WORK TASK
Word for word, copy the entire listing below, but do not carry over any pictures.

+++++

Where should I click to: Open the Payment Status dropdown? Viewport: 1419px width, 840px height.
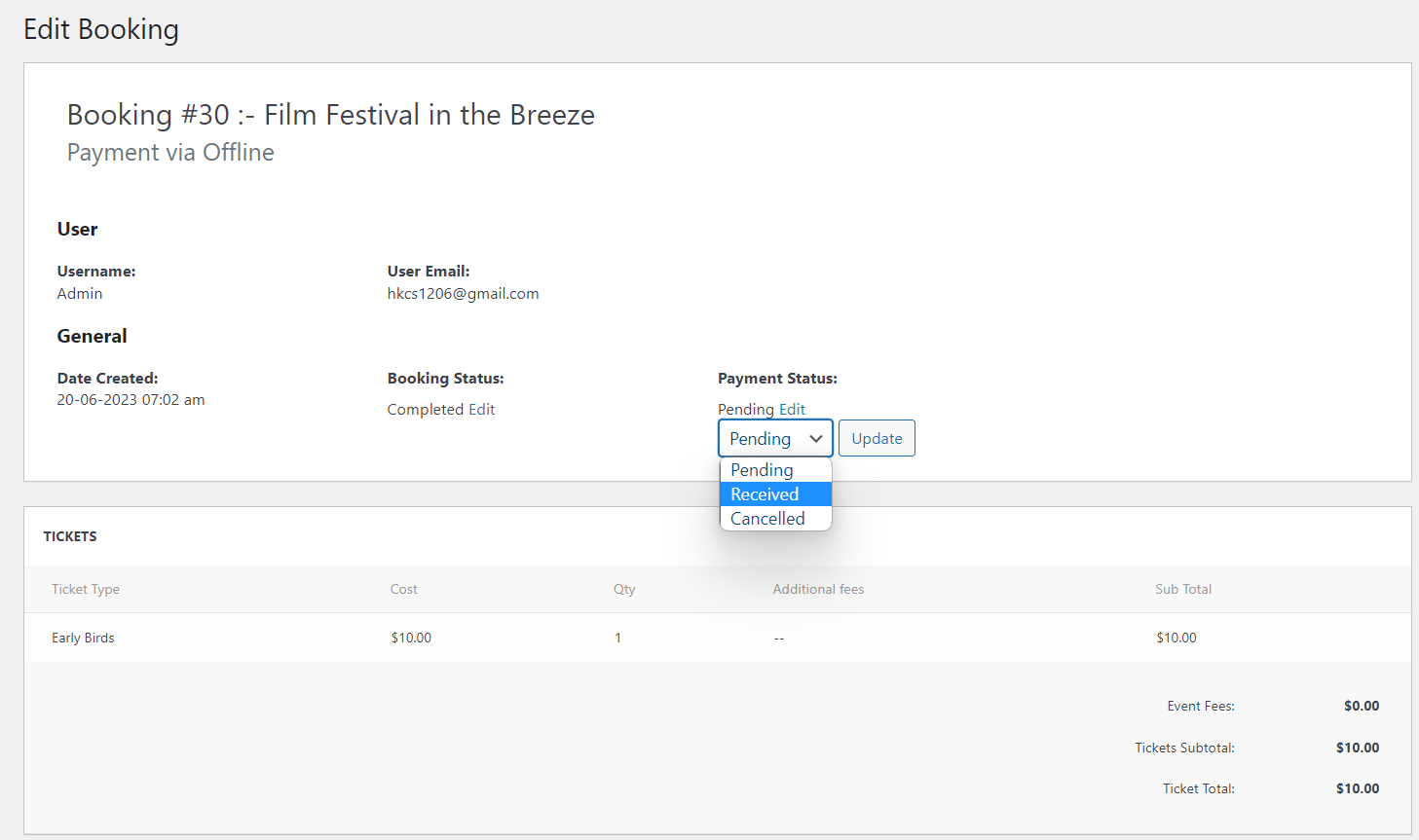coord(774,438)
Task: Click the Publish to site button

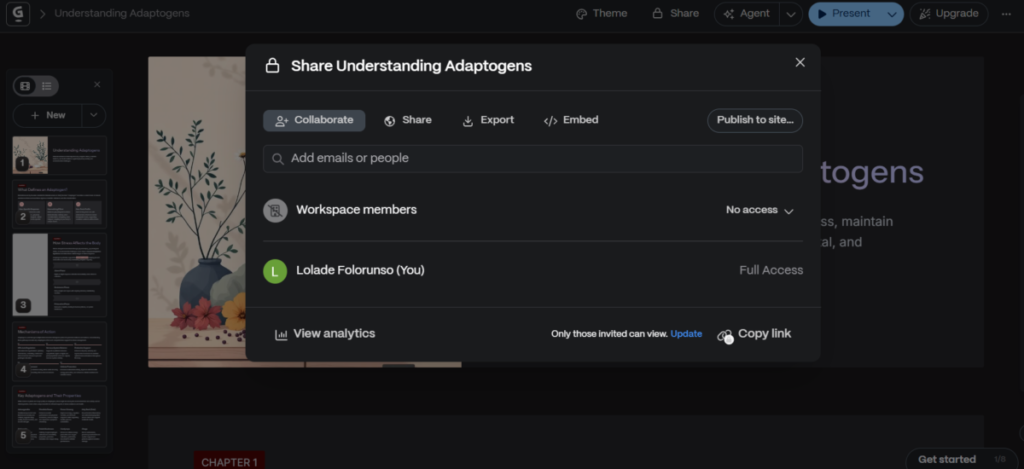Action: click(x=754, y=120)
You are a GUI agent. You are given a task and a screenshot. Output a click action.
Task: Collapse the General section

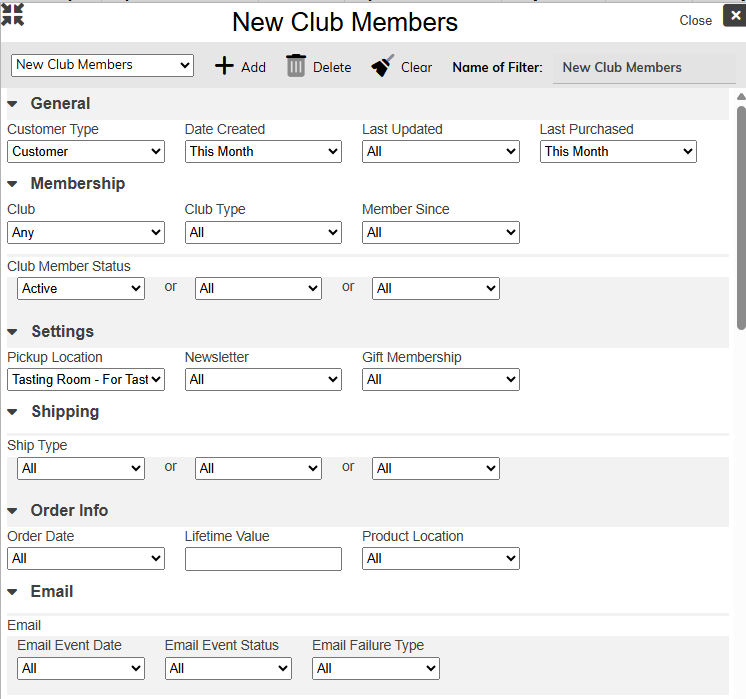click(13, 104)
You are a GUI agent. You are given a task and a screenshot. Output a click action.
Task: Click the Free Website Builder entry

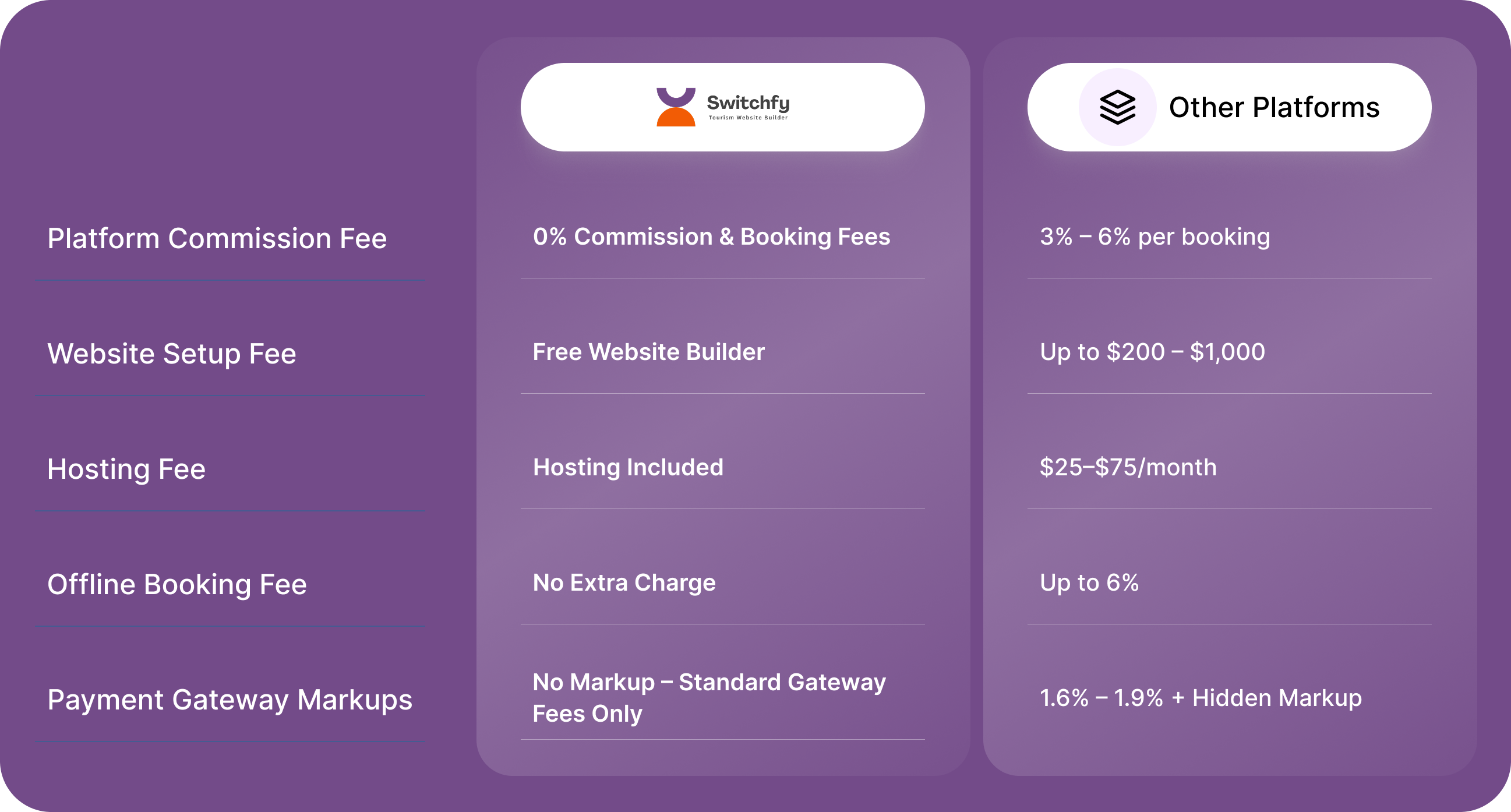click(x=648, y=352)
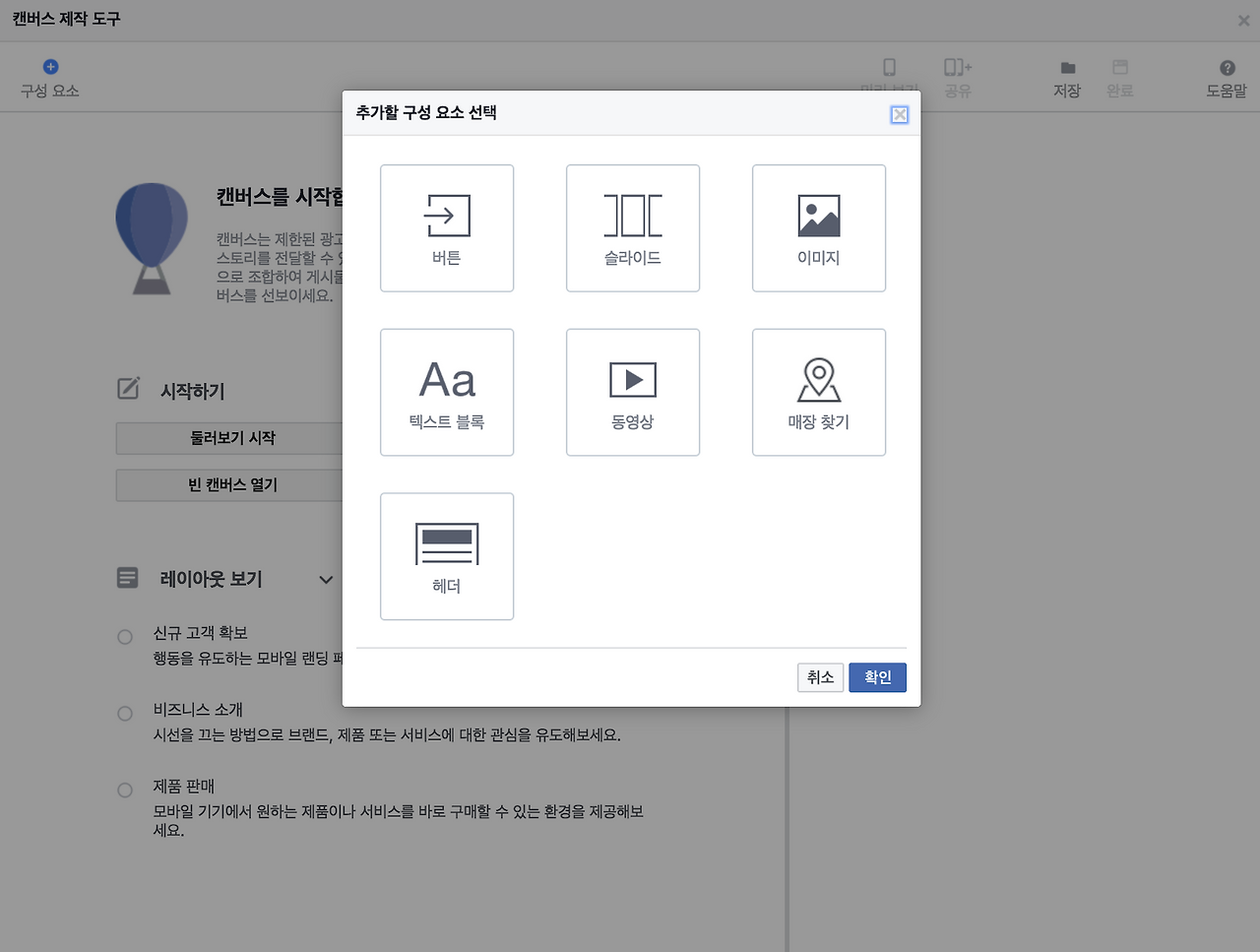Click 완료 in the top toolbar
1260x952 pixels.
point(1120,77)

+++++

YOUR SOLUTION
Where should I click to: Open the Payment Status dropdown? Viewport: 1419px width, 840px height.
coord(774,438)
Task: Click the Publish to site button

Action: click(x=754, y=120)
You are a GUI agent. You are given a task and a screenshot. Output a click action.
Task: Collapse the General section

click(13, 104)
You are a GUI agent. You are given a task and a screenshot. Output a click action.
Task: Click the Free Website Builder entry

click(x=648, y=352)
Click 완료 in the top toolbar
1260x952 pixels.
point(1120,77)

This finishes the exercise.